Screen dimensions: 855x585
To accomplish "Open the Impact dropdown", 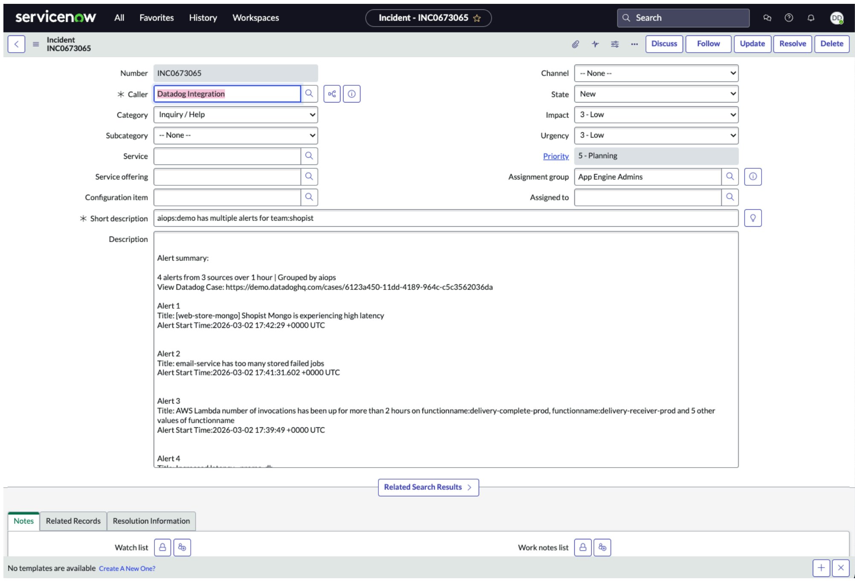I will pos(656,114).
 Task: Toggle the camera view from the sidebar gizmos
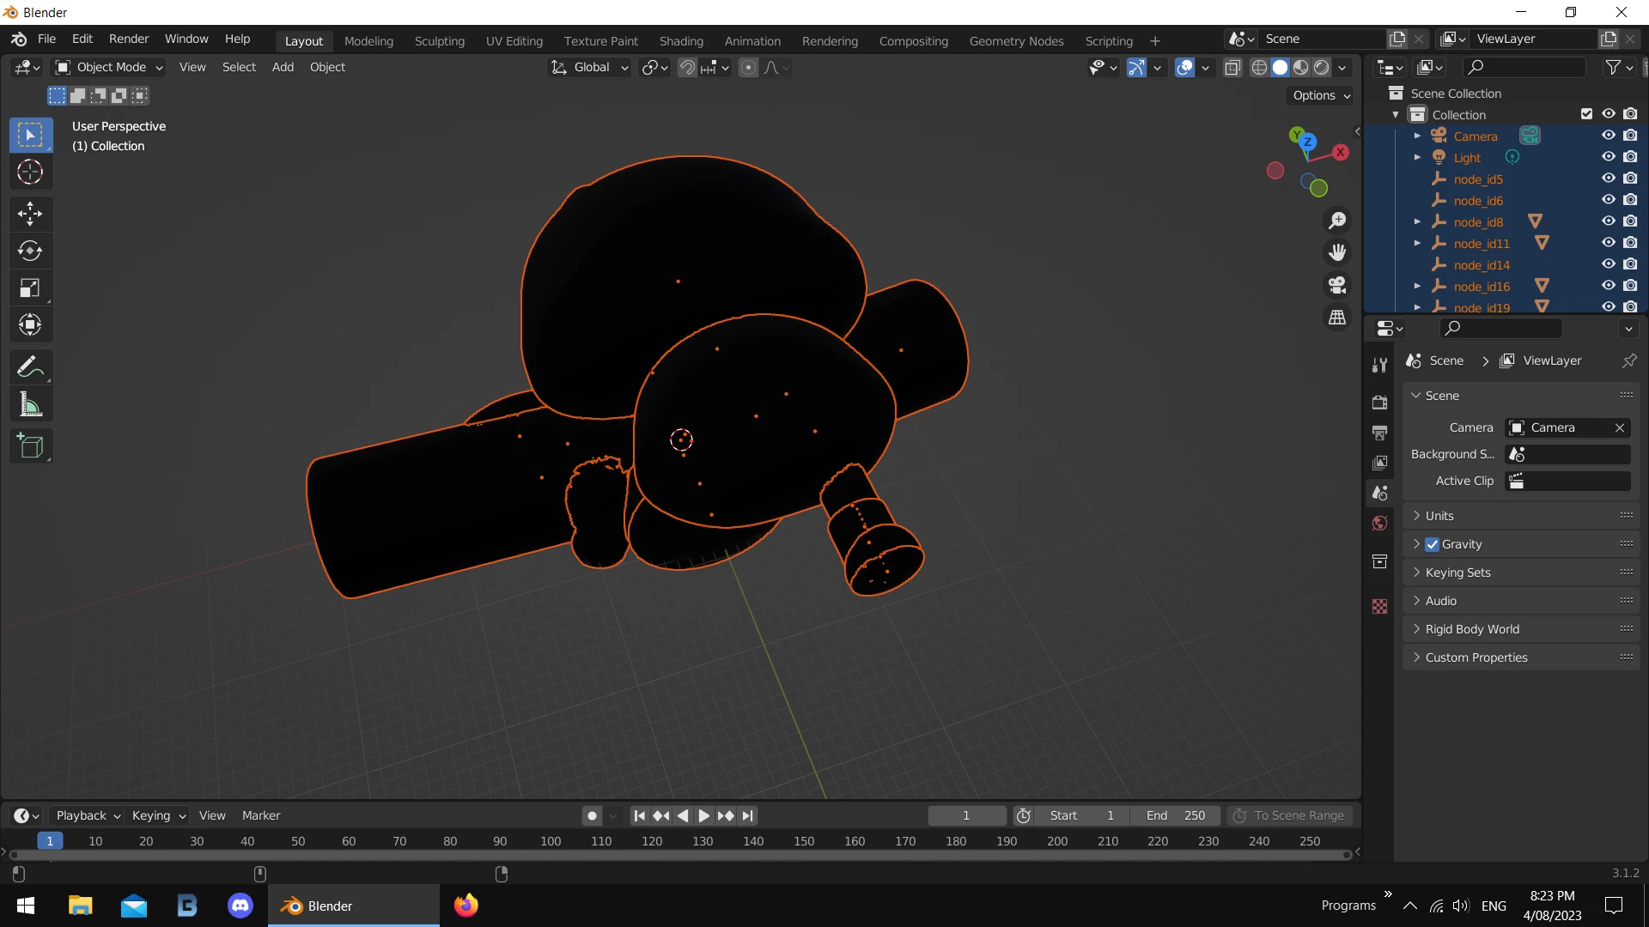(1337, 285)
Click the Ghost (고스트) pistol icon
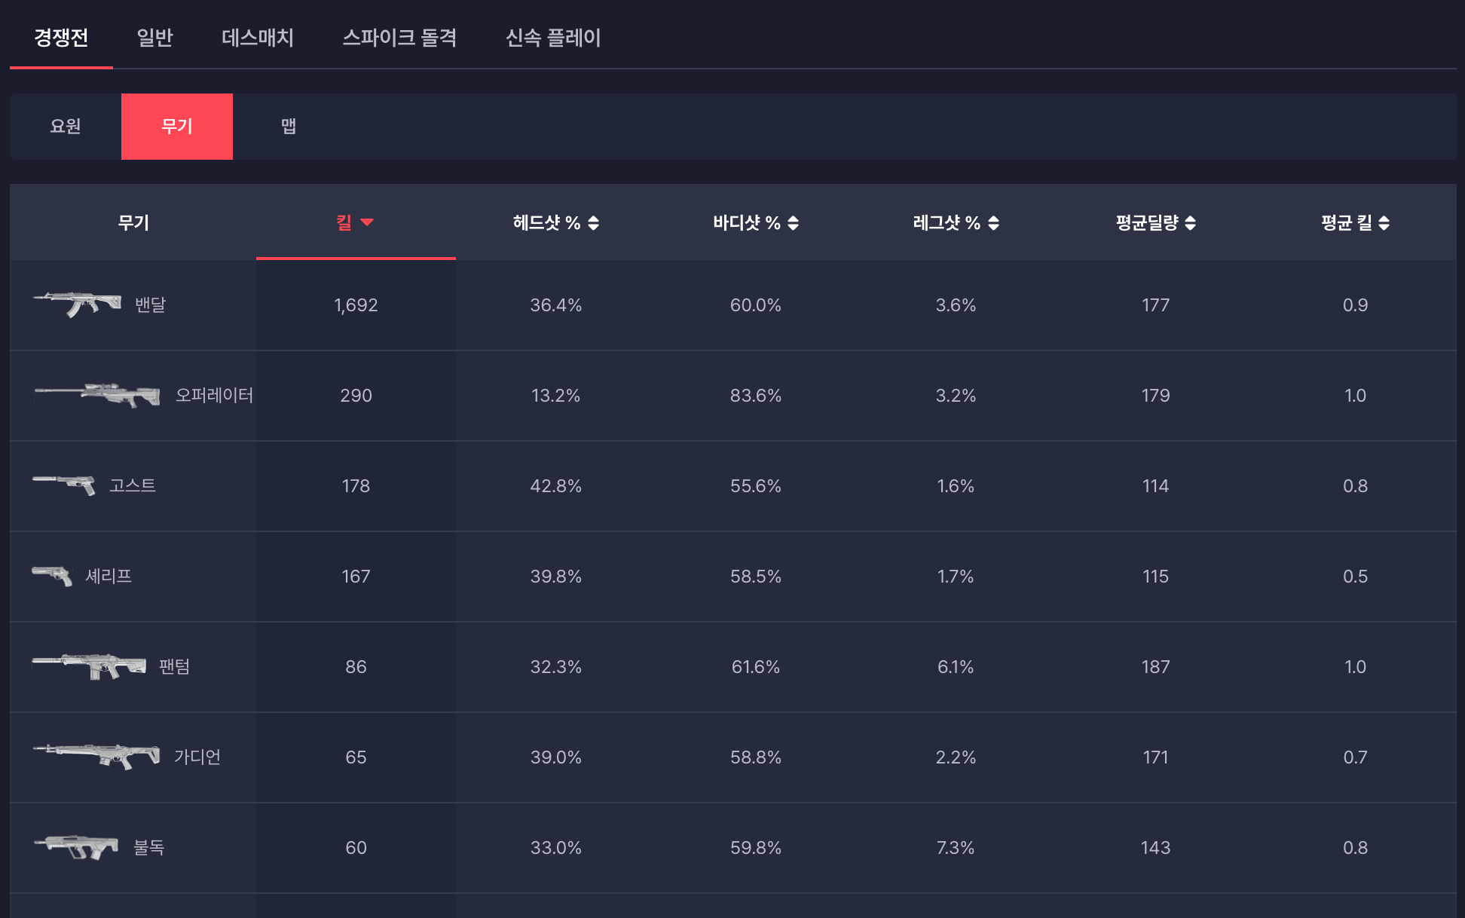 [x=64, y=485]
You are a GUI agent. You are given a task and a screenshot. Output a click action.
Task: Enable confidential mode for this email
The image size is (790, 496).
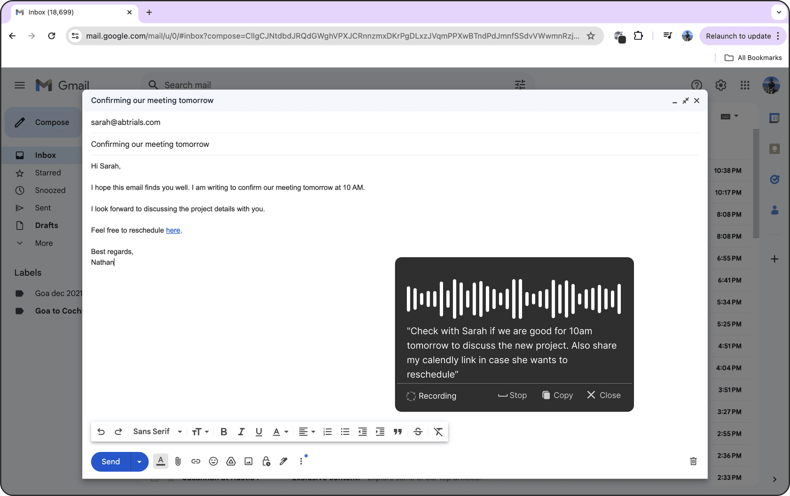[266, 461]
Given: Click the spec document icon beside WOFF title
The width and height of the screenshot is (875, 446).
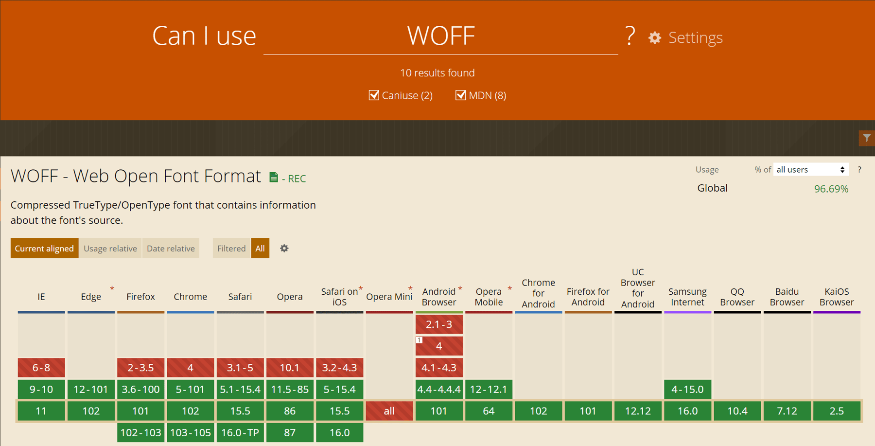Looking at the screenshot, I should coord(273,177).
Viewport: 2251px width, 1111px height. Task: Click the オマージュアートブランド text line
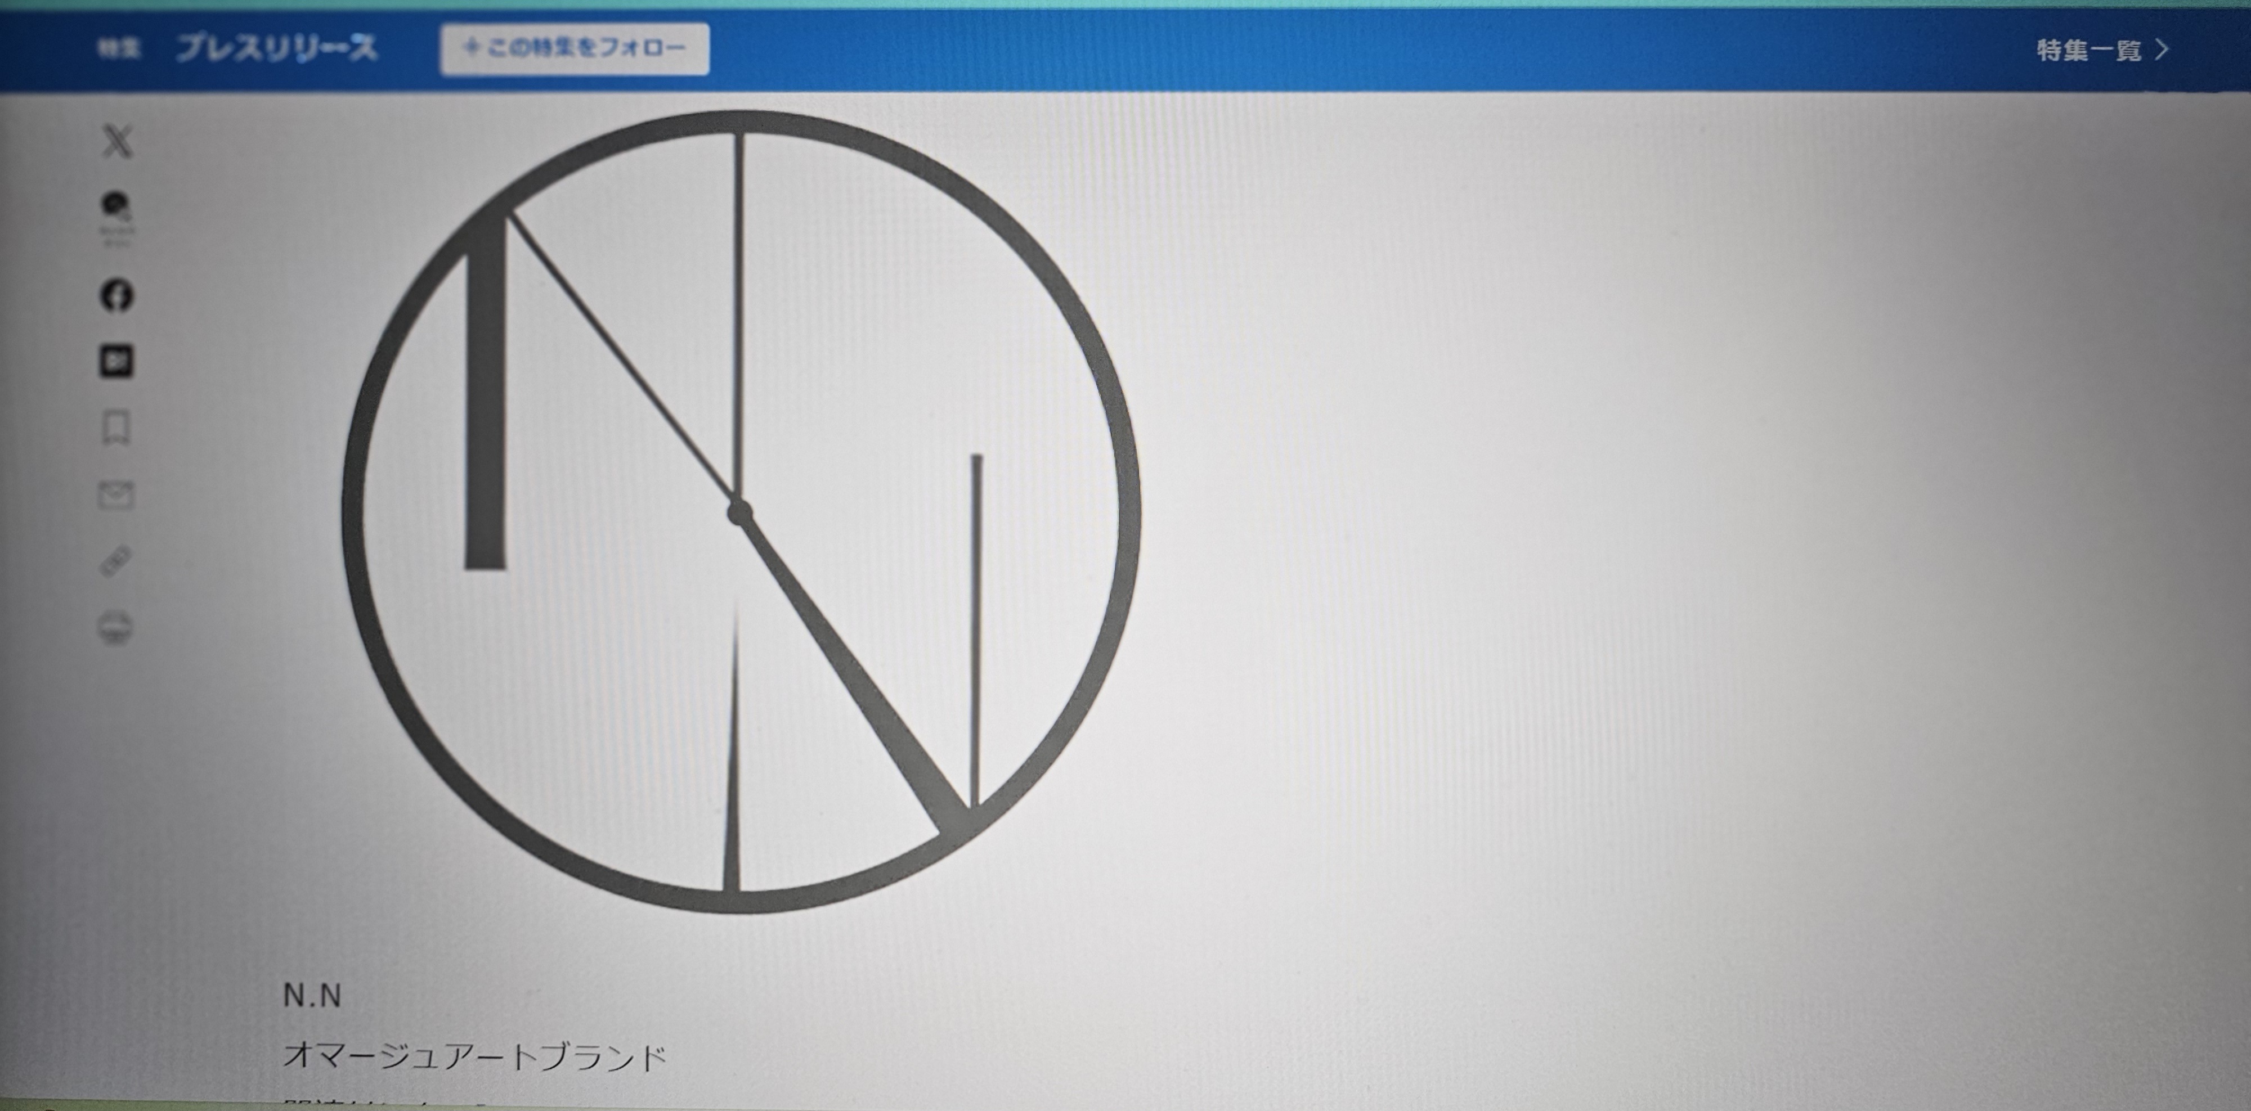click(x=474, y=1057)
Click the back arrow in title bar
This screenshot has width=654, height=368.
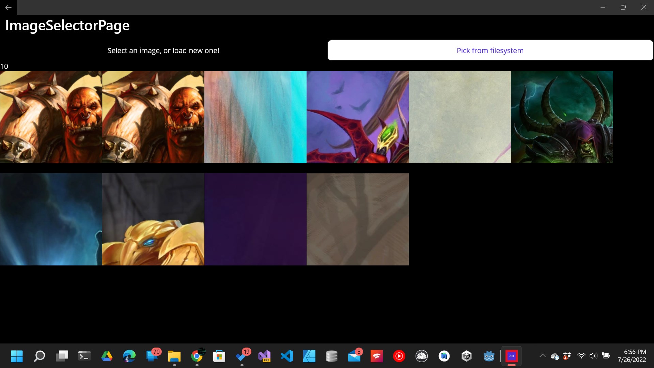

§

▶ [BRIEF]: From the entries above, copy out every line where the string "title" appears.

▶ [EXPECTED OUTPUT]:
Given: Click the spec document icon beside WOFF title
Click the back arrow in title bar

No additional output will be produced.